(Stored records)
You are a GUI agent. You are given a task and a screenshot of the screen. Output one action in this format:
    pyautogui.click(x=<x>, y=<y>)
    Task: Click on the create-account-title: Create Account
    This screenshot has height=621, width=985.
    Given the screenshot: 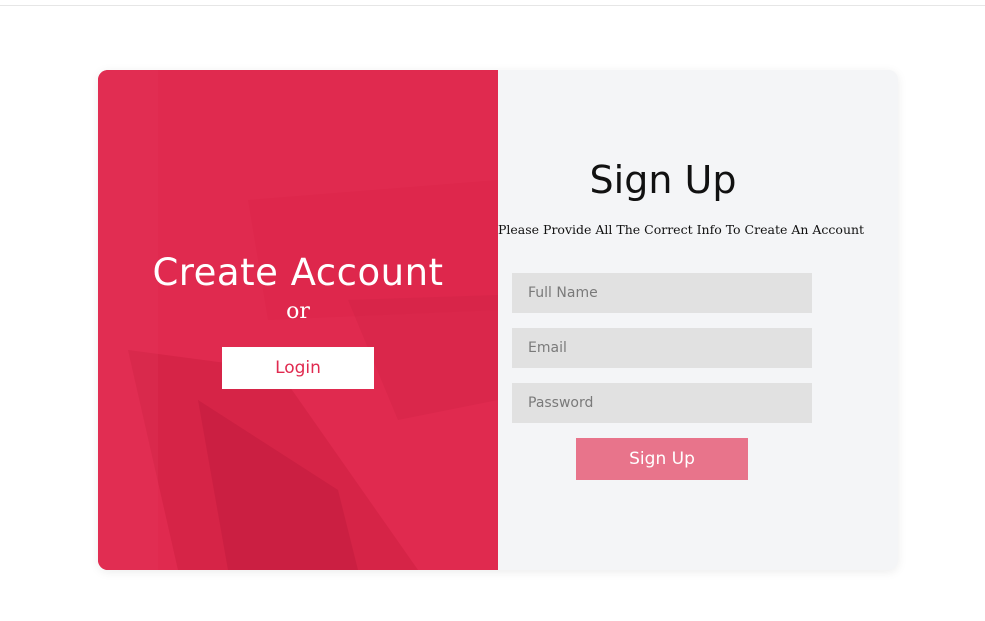 What is the action you would take?
    pyautogui.click(x=298, y=272)
    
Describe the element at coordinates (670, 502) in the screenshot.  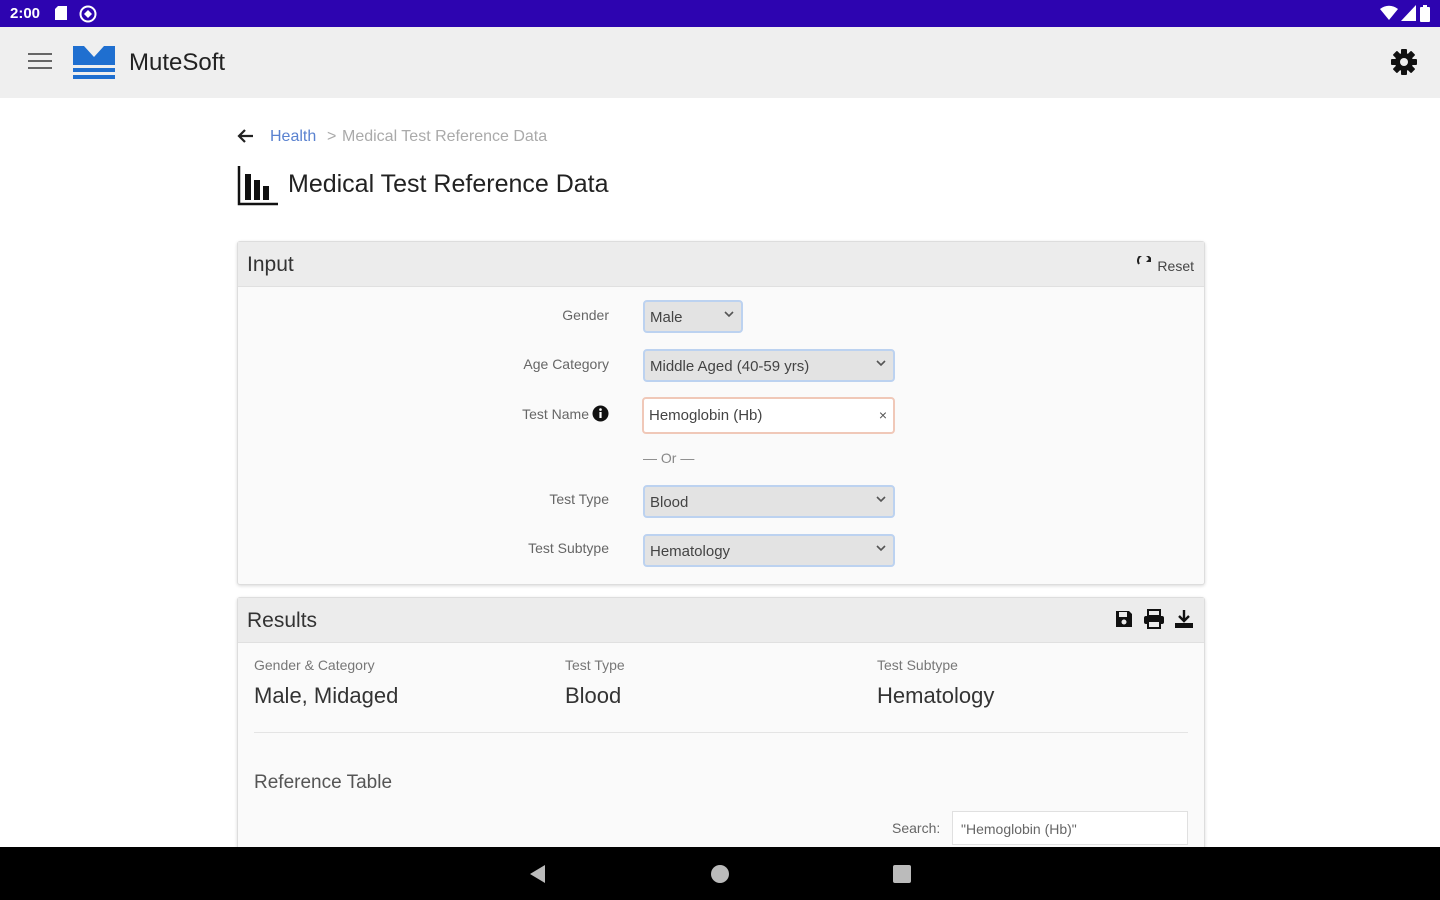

» **Instruction**: Change "one action" to "a single action" in the entries from their start through the line with "This screenshot has", and write out those lines with nothing else altered.

» **Exercise answer**:
You are a GUI agent. You are given a task and a screenshot of the screen. Output a single action in this format:
    pyautogui.click(x=<x>, y=<y>)
    Task: Click on the create-account-title: Create Account
    This screenshot has height=621, width=985.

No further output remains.